━━━ Document excerpt

Feature by David Biddle
Separating Hope from Hype in 2011’s Rookie-of-the-Year Novel
Professional baseball players learn early in the minor leagues that it’s best not to read the sports section of the local newspaper, especially when there are glowing articles about the team. They also learn not to Google themselves, and to be careful about reading sports blogs and online newsgroups.
In this era of viral fame, the line between informed opinion and the marketing-advertising machine is virtually nonexistent. Too much positive spin is not good for competitive athletes. Neither is the inevitable negative press that comes with a game-losing error or strikeout. Either can psych a player out—as my middle son, now heading into his third year as a minor-league pitcher, has seen.
Given the attention that writer Chad Harbach and his baseball-centric first novel have recently received, I wonder if he’s feeling the danger of hype as well.
Harbach, an editor and co-founder of the literary magazine n+1, has gotten crazy-good press almost everywhere for The Art of Fielding. Reviewers have likened Harbach to Jonathan Franzen, Don DeLillo, and other literary Hall of Famers—including David Foster Wallace, another writer showered with “the kind of attention that…maybe happens once in a decade to someone our age,” as Rolling Stone reporter David Lipsky once put it.
Judith Shulevitz of Slate writes that The Art of Fielding “lets Harbach wallow in the technical details of baseball the way Wallace did in the minutiae of tennis [in Infinite Jest], as well as…chronicle the vicissitudes of genius.” In November, Amazon declared The Art of Fielding the “Best Book of the Year”—an honor apparently earned for both its literary quality and “unique publishing story.”
True enough. If ever a novel had a backstory begging for hype—begging, even, for the “making of” story to become a separate book of its own—it’s this one.
Birth of a Phenom
The clamor began in the spring of 2011 with blog blurbs promising that a major new baseball novel was on its way.
Then, last fall, just days before the publication of The Art of Fielding, Vanity Fair ran “The Book on Publishing” in its October issue. Written by Keith Gessen, a friend of Harbach and the author of All the Sad Young Literary Men, it’s the story of Harbach’s ten-year ordeal trying to get agents and publishing houses to pay attention to his work-in-progress. This article is now only available in a longer e-book version on Amazon for $1.99.

━━━━━━

- Exercise objective -
Continue the feature on the hype around The Art of Fielding from its last sentence.

━━━ Given information

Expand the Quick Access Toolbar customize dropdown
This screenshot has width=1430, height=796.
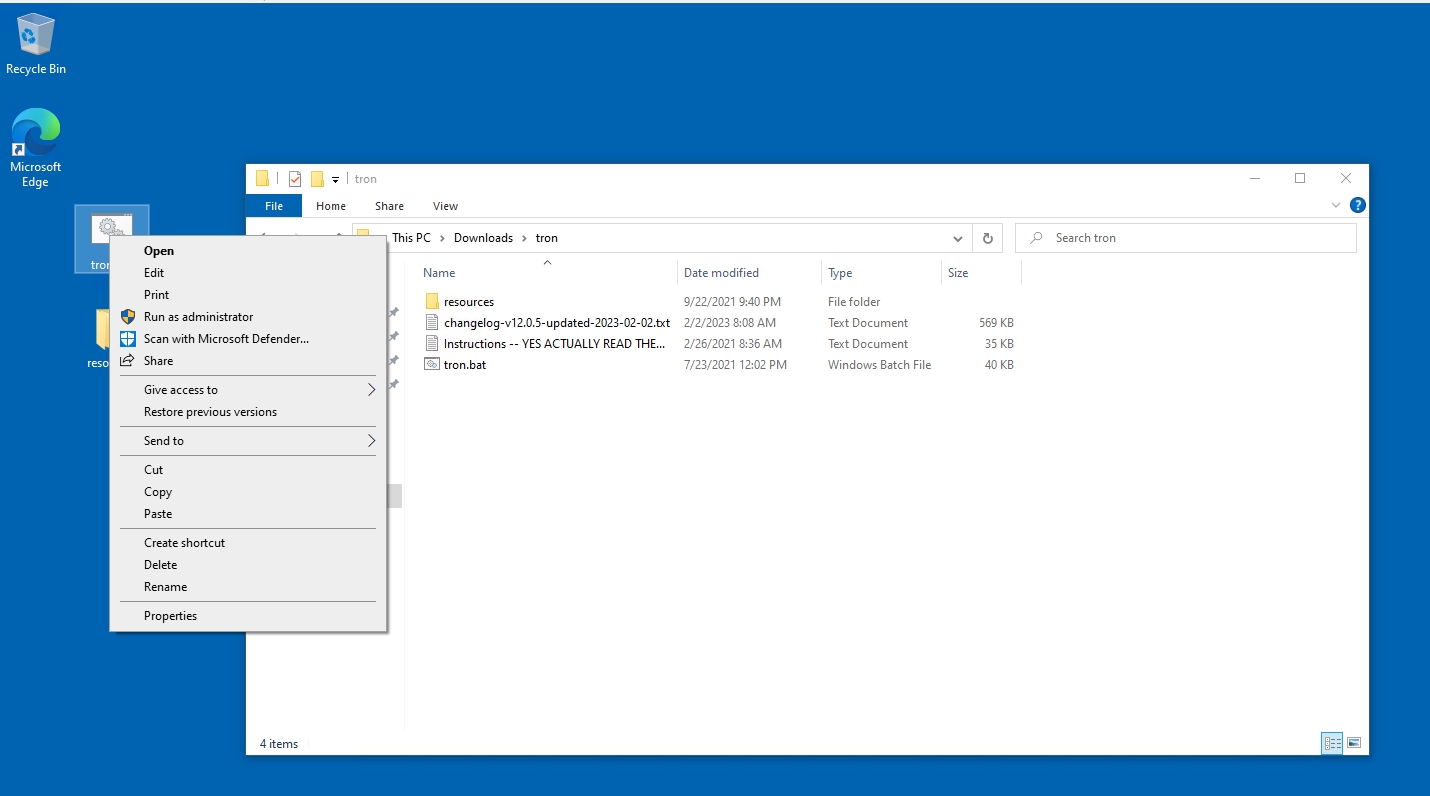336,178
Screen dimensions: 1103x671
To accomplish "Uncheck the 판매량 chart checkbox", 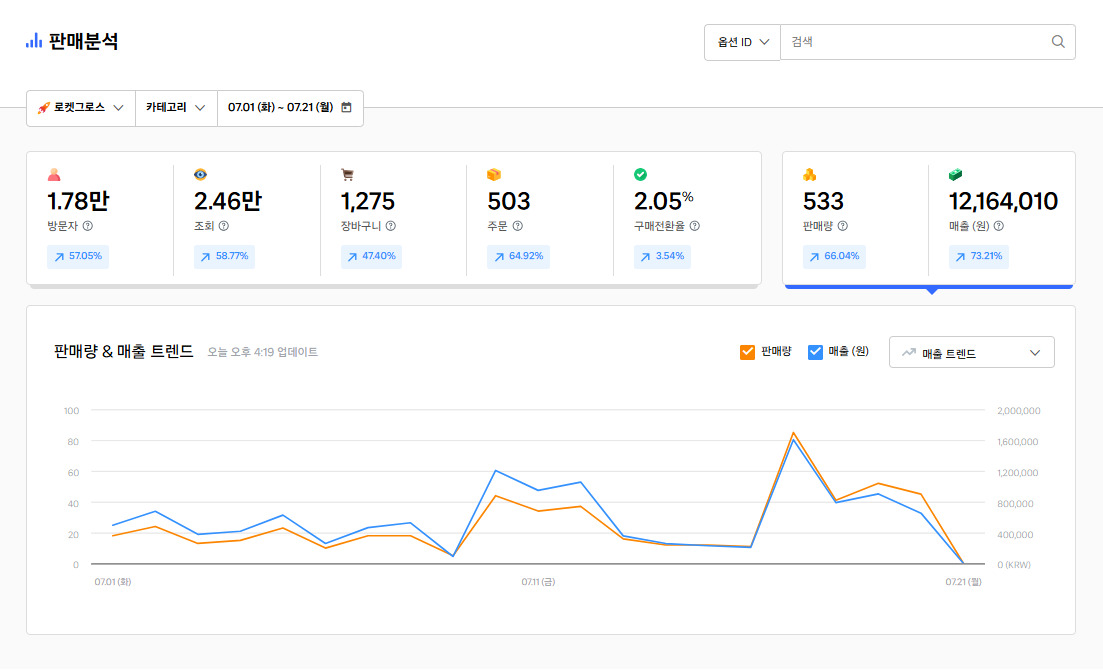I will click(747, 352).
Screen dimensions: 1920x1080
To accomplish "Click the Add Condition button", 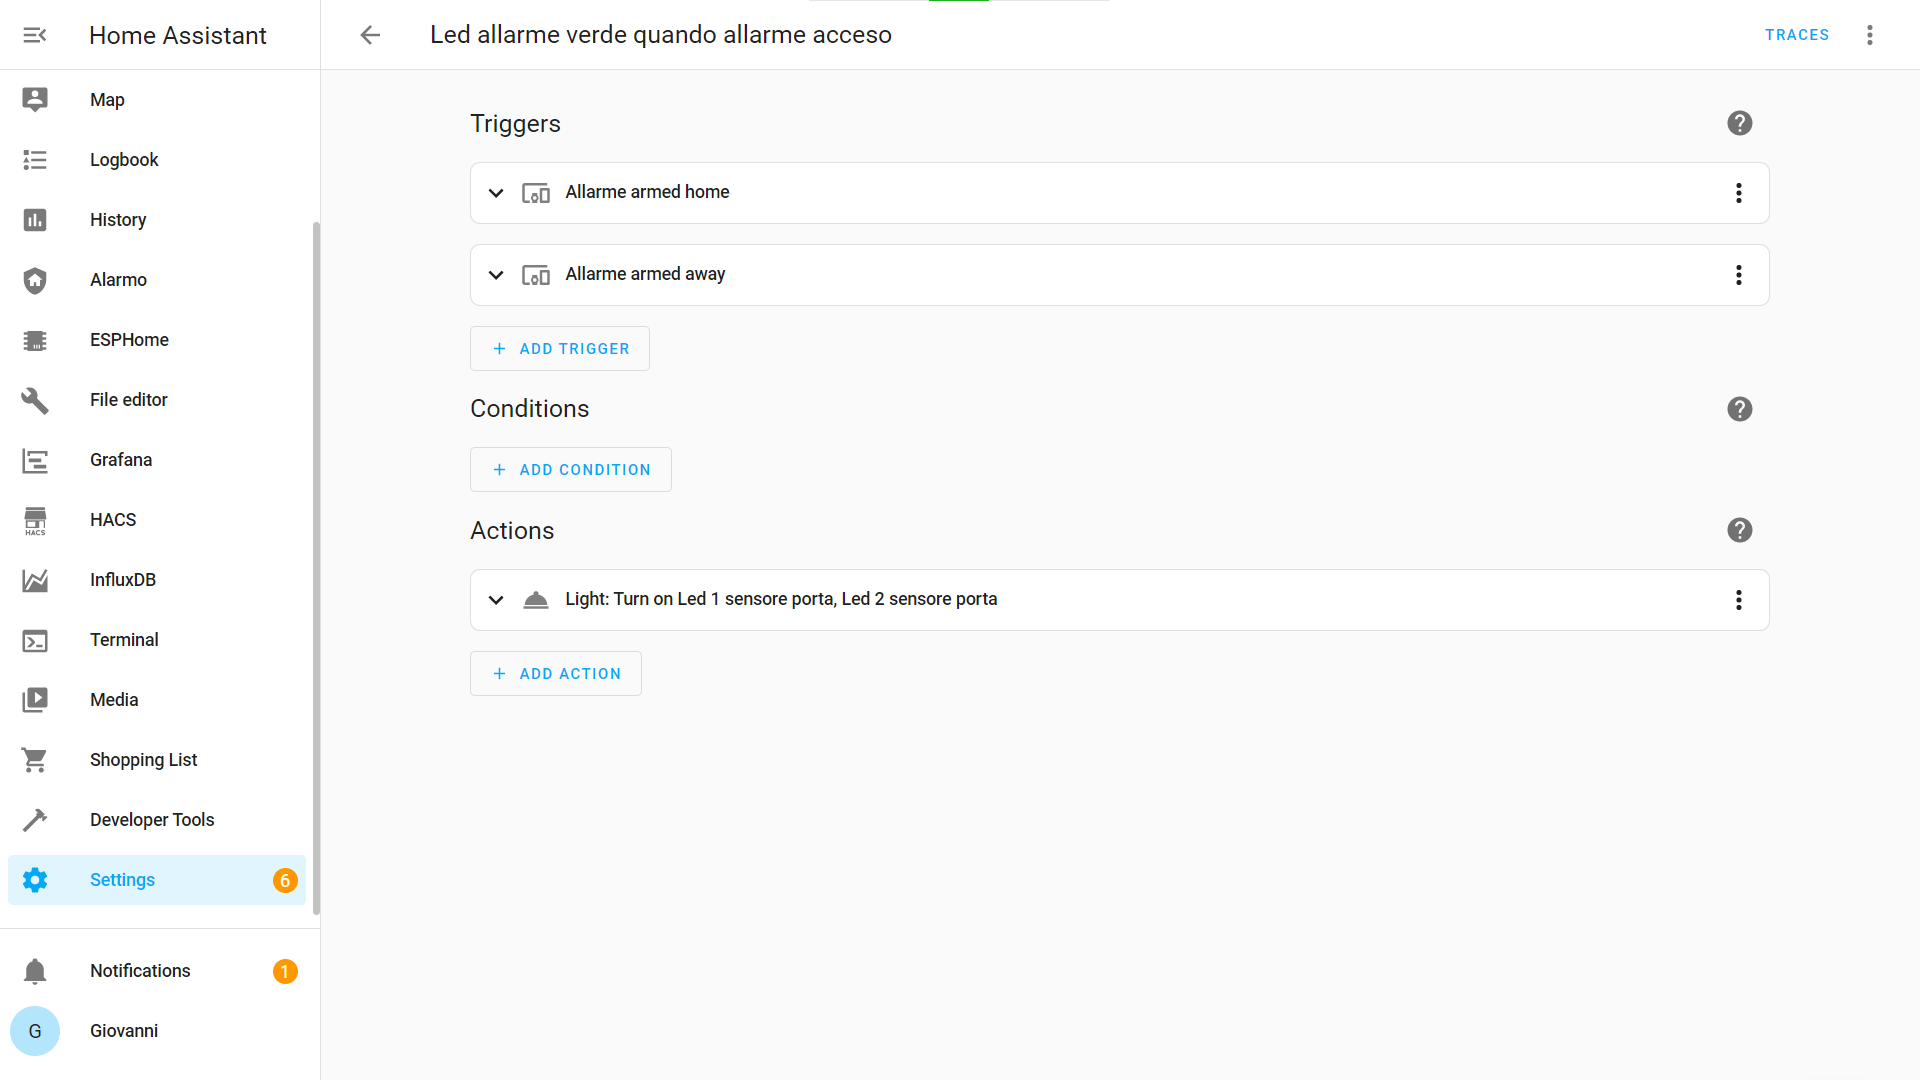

━━━━━━

- Response for this exercise -
Gessen’s article provides a “behind the scenes” account of how a long-shopped manuscript beat the odds and turned into a bestseller. It details Harbach’s dogged battle against a decade of discouragements: editorial rejections, dire financial straits, friends questioning his devotion to endlessly reworking a sports novel, of all things. Then it recounts the book’s dizzying rise once it finally finds a publishing-industry champion. It describes, blow by blow, how the book-bidding process works—and how Harbach settled for a $665,000 advance when he could have gone all in for $750,000.
The irony here is profound. The Art of Fielding is about the struggle a prodigy shortstop endures once he confronts the enormity of others’ expectations. And literary expectations don’t get much bigger than a “making of” epic hitting the stands before your book even comes out.
It must be a bit bizarre to be Chad Harbach right now, contemplating the similarities between his own story and that of his main character.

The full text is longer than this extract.